The last discovery came shortly after I authored a 2010 report highlighting the widespread lack of accountability for union release time in Colorado school districts. The best coverage we got thereafter (and much appreciated) came from the up-and-coming national organization Education Action Group, but nothing locally. So it was a pleasant surprise last week to receive a call from Denver Post reporter Karen Crummy inquiring about the issue. Less a surprise was her professed difficulty getting accurate records on the uses of union leave from many of the state's largest districts, prompting my comment that ended up in the front-page story:

It's bad enough that they pay for union release time at all, but to not even have a basic level of accountability, especially in these tighter budget times? It's kind of appalling.
Yes, I have a problem of understatement that sometimes shows up in printed media stories. But not the same kind of problem that faces the Colorado Education Association's spin machine as this story came up. What else can you make of their official statement quoted in the Post?

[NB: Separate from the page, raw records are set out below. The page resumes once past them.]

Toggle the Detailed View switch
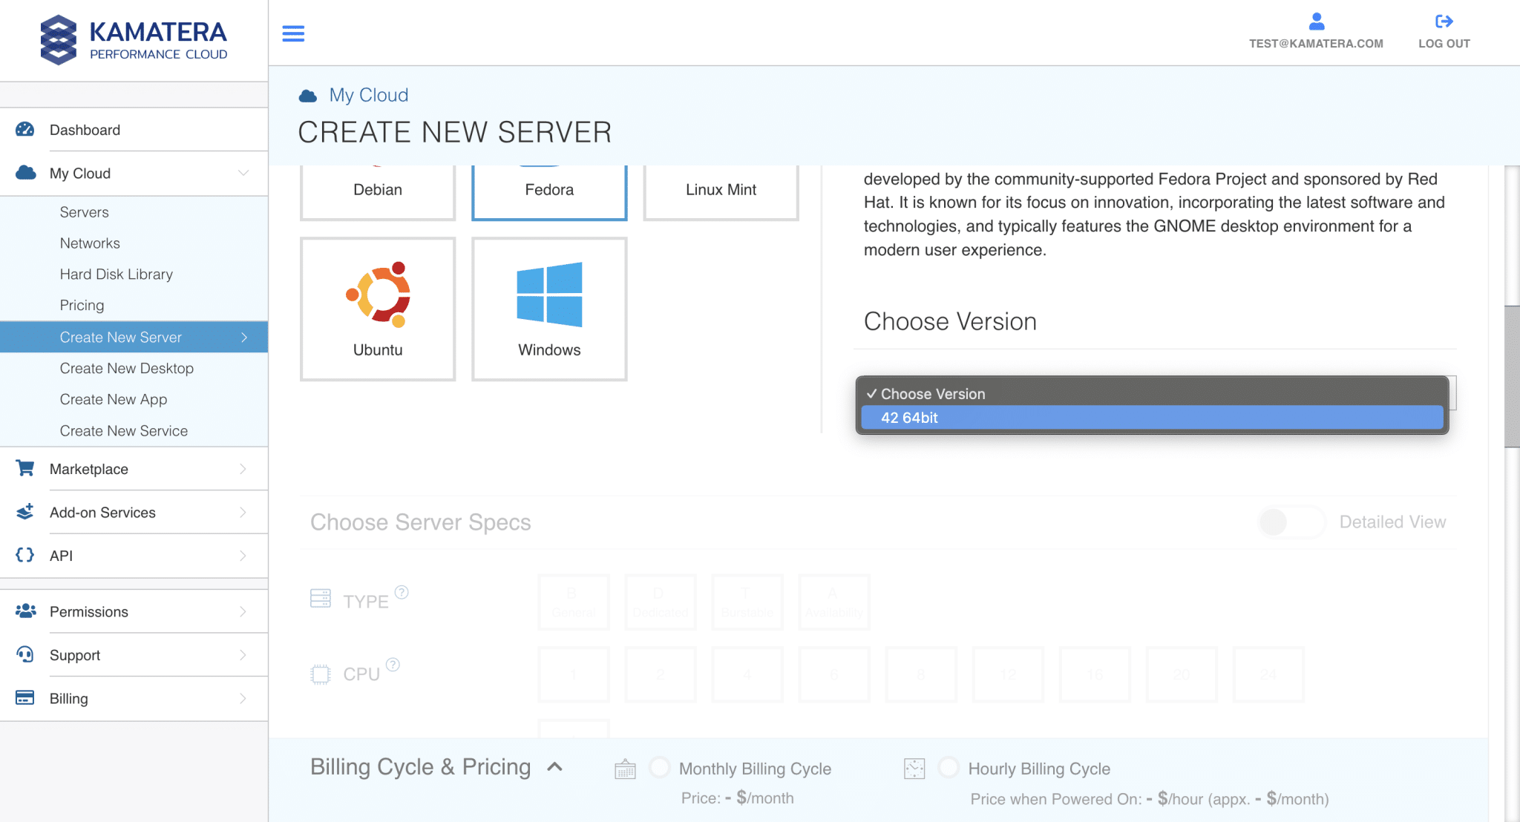The height and width of the screenshot is (822, 1520). click(x=1291, y=522)
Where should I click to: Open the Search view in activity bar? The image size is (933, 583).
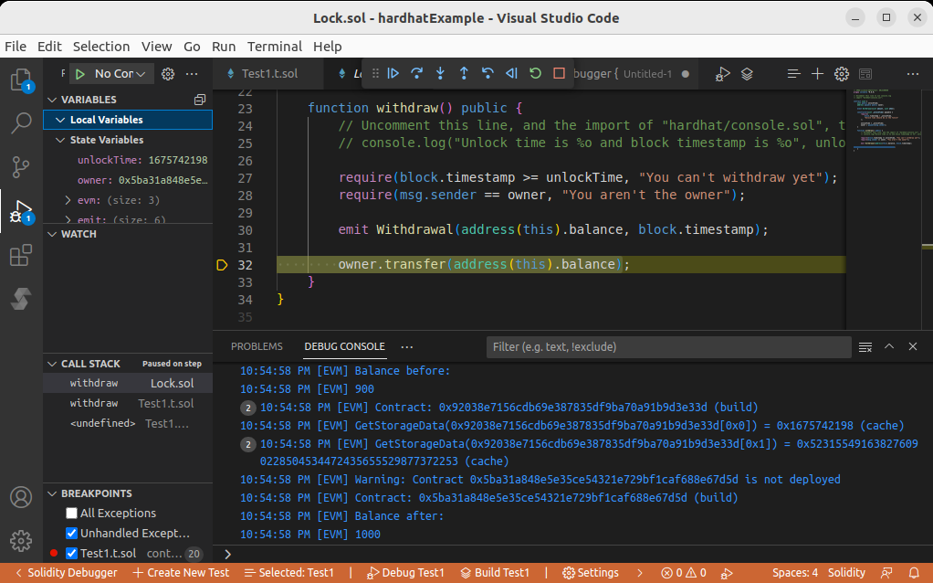[20, 123]
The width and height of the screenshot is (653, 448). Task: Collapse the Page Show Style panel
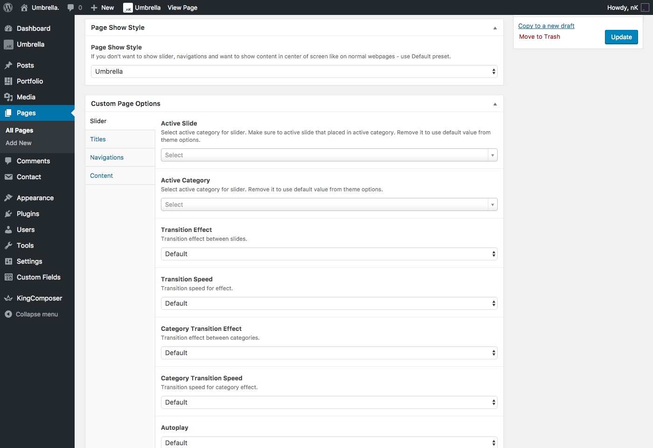tap(495, 28)
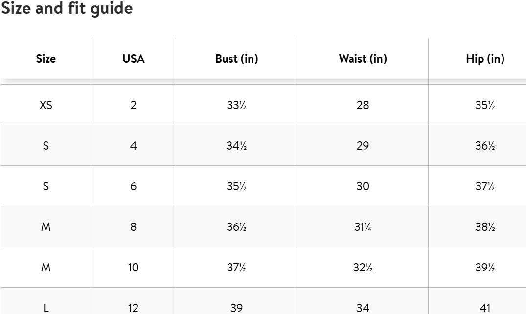Click the 32½ waist measurement cell
Viewport: 526px width, 314px height.
pos(363,268)
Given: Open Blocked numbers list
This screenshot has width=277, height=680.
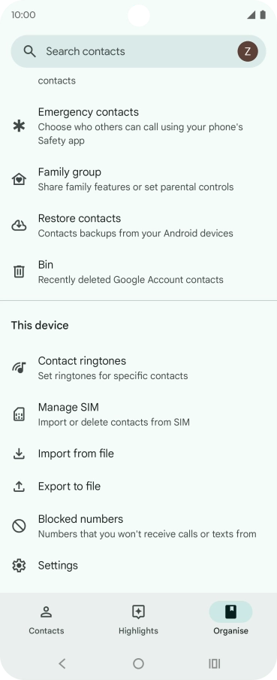Looking at the screenshot, I should (138, 526).
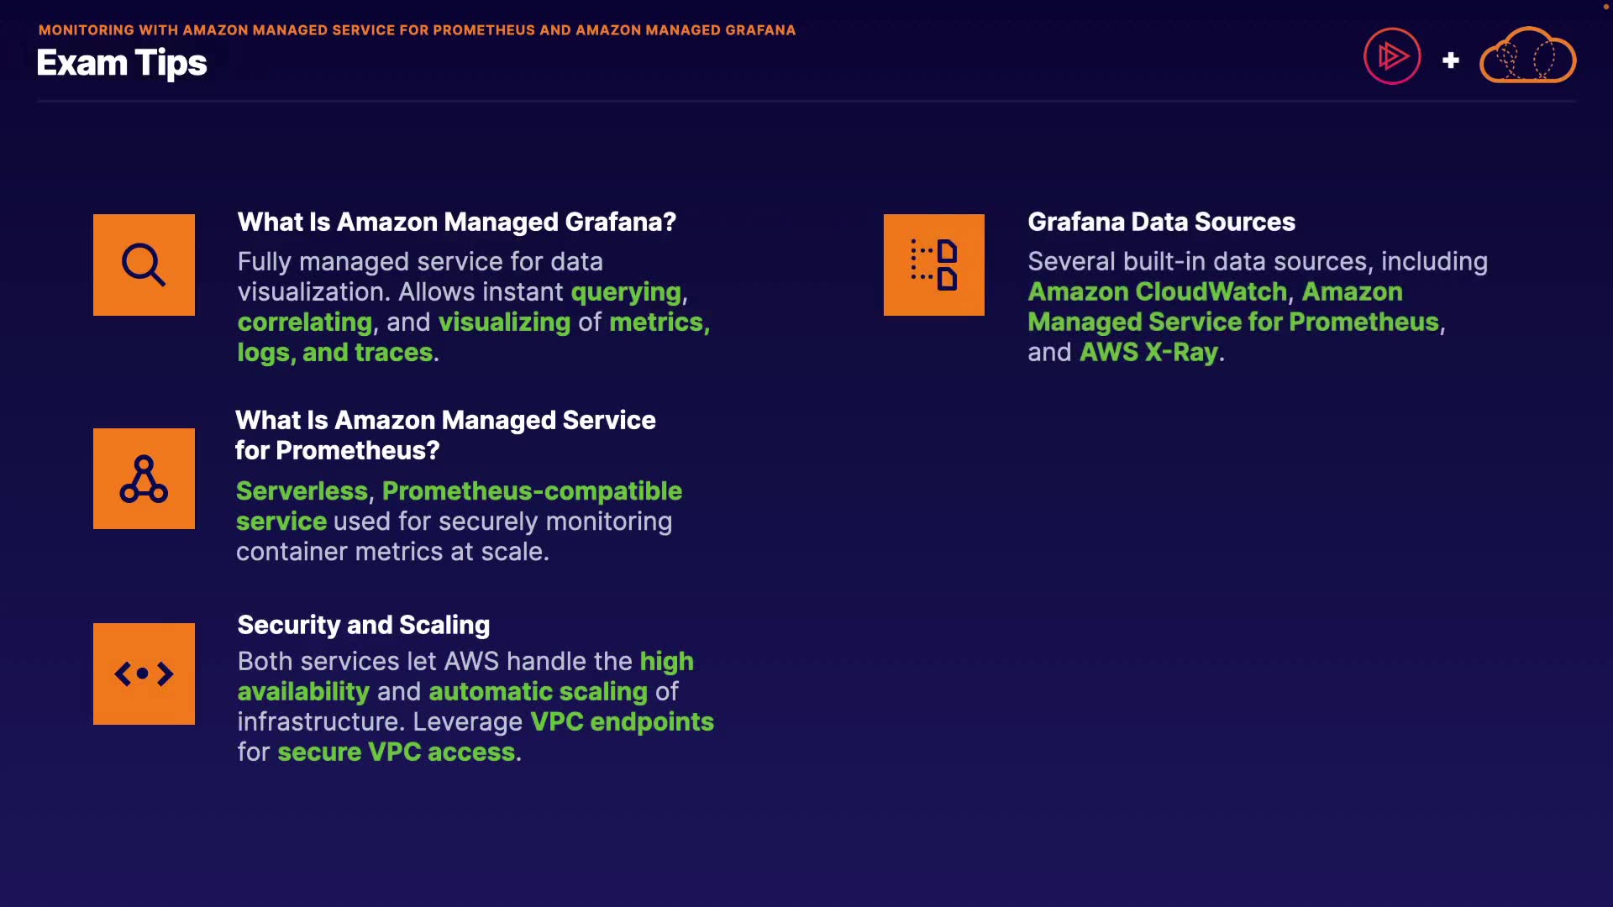The width and height of the screenshot is (1613, 907).
Task: Click the orange cloud logo
Action: [1527, 57]
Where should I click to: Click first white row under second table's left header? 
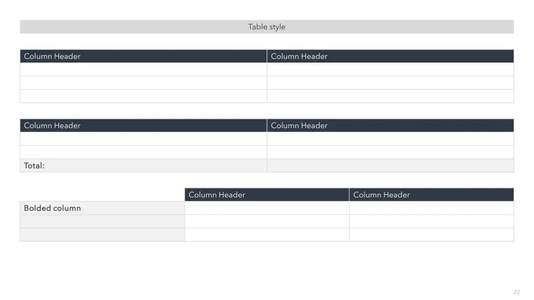[x=143, y=139]
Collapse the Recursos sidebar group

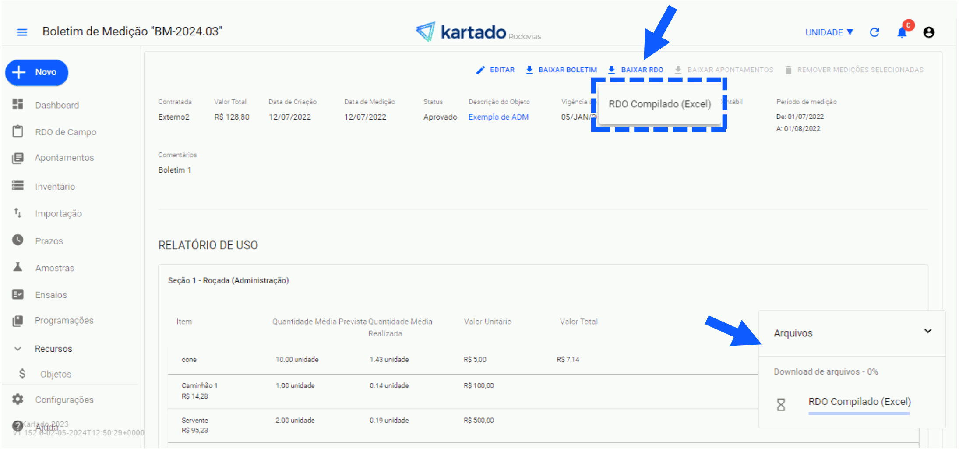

But union leaders say the time teachers take away from the classroom for meetings and training on everything from problem solving to teacher evaluation helps students.

"This impacts student achievement. People don't understand the value of our role in helping the district function," said Beverly Ingle, president of the Colorado Education Association.

The only thing left spinning are heads containing a modicum of common sense. Union meetings, grievance sessions, lobbying sessions and political campaign events may benefit the union and its agendas, but it is pure self-delusion to assert that these activities positively impact student achievement. Perhaps CEA's spin machine should have consulted first with one of its own local union presidents in one of the rare districts where taxpayers don't fund union leave:

"The way we look at it is, 'Why would the district pay us not to be in the classroom?' " said Jim Smyth, president of the Mesa Valley Education Association.
A fabulous question, one many more people are likely to pay attention to, given the unusually painful budget times district administrators now face. That few if any districts even offer the item of union release time on the budget chopping block menu makes a strong statement about whom the public education system is most designed to serve.